Use the other windows machine to accomplish this step. (polaris)

  1. Create a local directory on this machine with your name.
  2. Copy all *.ply files from Shared\ Documents/cmps160\ students into the new directory. yourname/scan1/scan1.ply, yourname/scan2/scan2.ply, etc
  3. In cygwin cd to the directory holding your scans.
  4. % scanalyze *.ply
  5. Right click in the main window and choose ->RenderOption->FalseColor
  6. Notice the moveView and moveMesh buttons. These are your friends. Left mouse button rotates, Middle mouse button translates and Left-Middle zooms. Try it.
  7. Select the first and second mesh in the mesh controls window, the check boxes control visibility, the circular radio button controls the current active mesh
  8. From the main window menus select ->Commands->ICPRegistration
  9. Click 'Sync' in the new window, this sets up to align the current selected mesh to the other visible mesh (assume you have two visible right now)
  10. Click 'Register Meshes' until the meshes align with each other. If after a few iterations the meshes seems to be converging to the wrong orientation, try gettting it closer by hand then re-try ICP registration.
  11. Repeat until all meshes are aligned
  12. Choose the menu command ->File->FlattenAllScans.. This saves the reoriented geometry back into the original files.
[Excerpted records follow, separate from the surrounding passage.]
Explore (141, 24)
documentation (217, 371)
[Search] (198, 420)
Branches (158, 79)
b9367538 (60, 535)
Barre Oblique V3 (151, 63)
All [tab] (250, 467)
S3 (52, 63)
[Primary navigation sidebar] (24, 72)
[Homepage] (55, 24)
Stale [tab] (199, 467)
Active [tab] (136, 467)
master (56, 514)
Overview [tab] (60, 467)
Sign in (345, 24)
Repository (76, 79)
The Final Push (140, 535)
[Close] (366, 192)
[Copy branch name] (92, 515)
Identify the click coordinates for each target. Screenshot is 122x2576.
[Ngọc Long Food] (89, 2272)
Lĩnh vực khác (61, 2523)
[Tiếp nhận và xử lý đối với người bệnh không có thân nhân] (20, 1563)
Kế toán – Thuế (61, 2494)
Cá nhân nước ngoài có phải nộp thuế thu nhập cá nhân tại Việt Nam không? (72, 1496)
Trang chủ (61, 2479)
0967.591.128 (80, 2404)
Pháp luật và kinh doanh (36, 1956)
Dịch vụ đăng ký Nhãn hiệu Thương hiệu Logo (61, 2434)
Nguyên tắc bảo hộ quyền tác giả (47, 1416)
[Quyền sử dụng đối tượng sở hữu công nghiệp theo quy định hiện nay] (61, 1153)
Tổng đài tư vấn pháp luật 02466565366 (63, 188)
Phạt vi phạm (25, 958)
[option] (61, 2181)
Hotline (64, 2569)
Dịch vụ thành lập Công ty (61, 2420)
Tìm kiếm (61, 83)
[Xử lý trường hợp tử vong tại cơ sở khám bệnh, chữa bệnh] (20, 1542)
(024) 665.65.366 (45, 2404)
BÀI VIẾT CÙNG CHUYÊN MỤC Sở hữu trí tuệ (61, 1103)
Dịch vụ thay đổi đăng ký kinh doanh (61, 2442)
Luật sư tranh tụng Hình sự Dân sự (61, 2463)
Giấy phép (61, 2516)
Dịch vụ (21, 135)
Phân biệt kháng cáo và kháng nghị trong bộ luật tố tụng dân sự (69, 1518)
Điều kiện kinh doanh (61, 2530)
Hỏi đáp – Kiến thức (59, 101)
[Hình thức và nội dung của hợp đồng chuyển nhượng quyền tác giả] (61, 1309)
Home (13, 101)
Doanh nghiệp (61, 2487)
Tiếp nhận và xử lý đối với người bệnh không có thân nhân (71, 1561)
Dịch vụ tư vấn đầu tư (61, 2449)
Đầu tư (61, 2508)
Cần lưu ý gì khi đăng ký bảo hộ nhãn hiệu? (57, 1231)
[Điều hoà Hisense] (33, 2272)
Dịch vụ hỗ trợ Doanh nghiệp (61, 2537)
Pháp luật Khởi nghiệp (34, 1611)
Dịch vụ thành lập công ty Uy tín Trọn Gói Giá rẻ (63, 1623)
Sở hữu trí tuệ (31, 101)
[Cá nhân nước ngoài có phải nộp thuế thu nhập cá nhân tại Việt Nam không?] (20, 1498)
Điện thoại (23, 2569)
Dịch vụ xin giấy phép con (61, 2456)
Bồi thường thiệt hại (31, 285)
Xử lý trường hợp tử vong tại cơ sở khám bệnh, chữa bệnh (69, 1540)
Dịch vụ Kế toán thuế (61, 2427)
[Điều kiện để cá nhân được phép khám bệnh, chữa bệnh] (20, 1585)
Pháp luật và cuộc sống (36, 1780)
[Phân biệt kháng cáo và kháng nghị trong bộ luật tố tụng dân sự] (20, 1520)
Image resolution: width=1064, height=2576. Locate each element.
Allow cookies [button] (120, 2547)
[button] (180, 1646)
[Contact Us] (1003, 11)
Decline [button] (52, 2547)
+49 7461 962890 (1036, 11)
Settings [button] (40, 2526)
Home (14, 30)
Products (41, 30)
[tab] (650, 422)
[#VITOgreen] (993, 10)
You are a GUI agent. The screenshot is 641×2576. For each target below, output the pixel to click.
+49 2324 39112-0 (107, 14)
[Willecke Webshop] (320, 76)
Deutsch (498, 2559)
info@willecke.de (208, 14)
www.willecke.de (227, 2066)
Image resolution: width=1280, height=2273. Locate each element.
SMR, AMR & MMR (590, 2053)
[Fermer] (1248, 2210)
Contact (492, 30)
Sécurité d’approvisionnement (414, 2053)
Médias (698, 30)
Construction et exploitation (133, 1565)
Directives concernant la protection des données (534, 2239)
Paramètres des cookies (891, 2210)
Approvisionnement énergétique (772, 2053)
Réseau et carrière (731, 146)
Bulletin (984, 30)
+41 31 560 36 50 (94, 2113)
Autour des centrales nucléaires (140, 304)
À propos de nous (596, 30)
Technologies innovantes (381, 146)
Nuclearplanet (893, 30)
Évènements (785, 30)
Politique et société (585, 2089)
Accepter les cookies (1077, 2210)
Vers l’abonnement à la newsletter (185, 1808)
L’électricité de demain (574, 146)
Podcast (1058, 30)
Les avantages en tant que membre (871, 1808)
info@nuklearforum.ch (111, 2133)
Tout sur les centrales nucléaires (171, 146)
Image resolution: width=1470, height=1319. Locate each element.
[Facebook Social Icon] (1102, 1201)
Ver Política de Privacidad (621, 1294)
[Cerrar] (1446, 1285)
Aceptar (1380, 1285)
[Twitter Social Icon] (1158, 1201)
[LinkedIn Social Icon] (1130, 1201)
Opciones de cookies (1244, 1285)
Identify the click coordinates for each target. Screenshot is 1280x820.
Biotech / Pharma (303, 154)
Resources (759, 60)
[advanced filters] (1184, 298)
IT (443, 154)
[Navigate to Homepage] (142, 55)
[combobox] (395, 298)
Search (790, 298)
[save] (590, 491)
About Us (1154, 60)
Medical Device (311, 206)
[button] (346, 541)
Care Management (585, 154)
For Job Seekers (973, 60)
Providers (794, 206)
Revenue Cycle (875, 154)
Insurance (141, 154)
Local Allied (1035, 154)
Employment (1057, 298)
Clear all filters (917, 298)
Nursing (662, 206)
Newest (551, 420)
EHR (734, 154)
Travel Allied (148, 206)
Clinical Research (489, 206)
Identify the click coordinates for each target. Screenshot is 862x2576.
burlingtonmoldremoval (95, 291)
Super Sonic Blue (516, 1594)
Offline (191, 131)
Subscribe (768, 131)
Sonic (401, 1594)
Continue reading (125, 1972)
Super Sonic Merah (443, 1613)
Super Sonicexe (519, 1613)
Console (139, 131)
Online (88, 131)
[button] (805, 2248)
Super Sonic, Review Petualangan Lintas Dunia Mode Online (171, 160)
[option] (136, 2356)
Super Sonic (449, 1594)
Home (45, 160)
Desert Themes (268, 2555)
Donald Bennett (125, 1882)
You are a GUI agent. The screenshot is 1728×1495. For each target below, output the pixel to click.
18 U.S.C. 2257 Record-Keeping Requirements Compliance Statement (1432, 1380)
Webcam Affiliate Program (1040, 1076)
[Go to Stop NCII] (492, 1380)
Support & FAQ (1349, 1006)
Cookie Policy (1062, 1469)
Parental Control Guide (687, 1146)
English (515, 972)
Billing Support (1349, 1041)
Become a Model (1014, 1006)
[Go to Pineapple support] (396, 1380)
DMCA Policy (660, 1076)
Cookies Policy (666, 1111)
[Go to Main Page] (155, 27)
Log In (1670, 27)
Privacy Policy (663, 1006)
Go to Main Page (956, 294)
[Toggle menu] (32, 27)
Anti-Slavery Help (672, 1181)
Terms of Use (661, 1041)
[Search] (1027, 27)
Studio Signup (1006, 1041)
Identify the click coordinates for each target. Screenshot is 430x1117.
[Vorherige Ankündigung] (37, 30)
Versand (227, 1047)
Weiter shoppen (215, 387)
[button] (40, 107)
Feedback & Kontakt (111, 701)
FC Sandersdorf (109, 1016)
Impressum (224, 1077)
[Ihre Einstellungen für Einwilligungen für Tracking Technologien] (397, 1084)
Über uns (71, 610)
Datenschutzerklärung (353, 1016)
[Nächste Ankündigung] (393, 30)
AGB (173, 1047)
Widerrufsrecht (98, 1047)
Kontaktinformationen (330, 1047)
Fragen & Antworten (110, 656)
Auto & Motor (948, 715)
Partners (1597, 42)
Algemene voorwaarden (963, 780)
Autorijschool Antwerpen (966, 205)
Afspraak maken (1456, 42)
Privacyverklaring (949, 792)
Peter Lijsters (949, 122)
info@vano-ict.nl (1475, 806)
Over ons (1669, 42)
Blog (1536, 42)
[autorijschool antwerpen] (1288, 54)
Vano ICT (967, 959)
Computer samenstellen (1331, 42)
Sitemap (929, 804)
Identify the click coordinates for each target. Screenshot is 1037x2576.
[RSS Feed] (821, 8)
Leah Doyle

If you want to use scanalyze on your own machines its available at http://graphics.stanford.edu/software/scanalyze/


Save the aligned meshes, and transfer them to your ITS(CATS) account.

  1. scp *.ply username@unix.ic.ucsc.edu:~

Check out the MeshShop code and compile it

Many future assignments in this class will be developing plugins in the framework of this application.

Oops, I have to try this for myself to make sure it works!

  1. Log into one the machines in the mac lab.
  2. Start ssh/terminal (in the dock at the bottom of the screen). This should open two windows, one logged into unix.ic and the other to the local machine.
  3. In the unix.ic window type (all on one line)
    /afs/cats.ucsc.edu/courses/cmps115-cf/svn/bin/svn co http://svn.dforge.cse.ucsc.edu/meshshop meshshop
    If it asks for a password just hit enter. This will make create a directory called meshshop in your current directory with the latest version of our code.
  4. You can close the unix.ic window now.
  5. On the local machine cd to Desktop/yourname's\ Home\ Directory/. This is the same as your unix home directory and is where you should save your work.
  6. From here, cd to the meshshop directory you checked out with svn and type
    make -f Makefile.Aqua
    to build a version of meshshop that will run on the local machine (Makefile.sun should build in the sun labs).
  7. Afer the build is complete, run ./meshshop example_data/bunny.ply
    You should see a mesh of the world-famous Stanford Bunny (and be able to rotate it by clicking).

Show us your meshes inside Meshshop

Easy enough! Just run ~/path/to/your/meshshop *.ply in the directory with your meshes.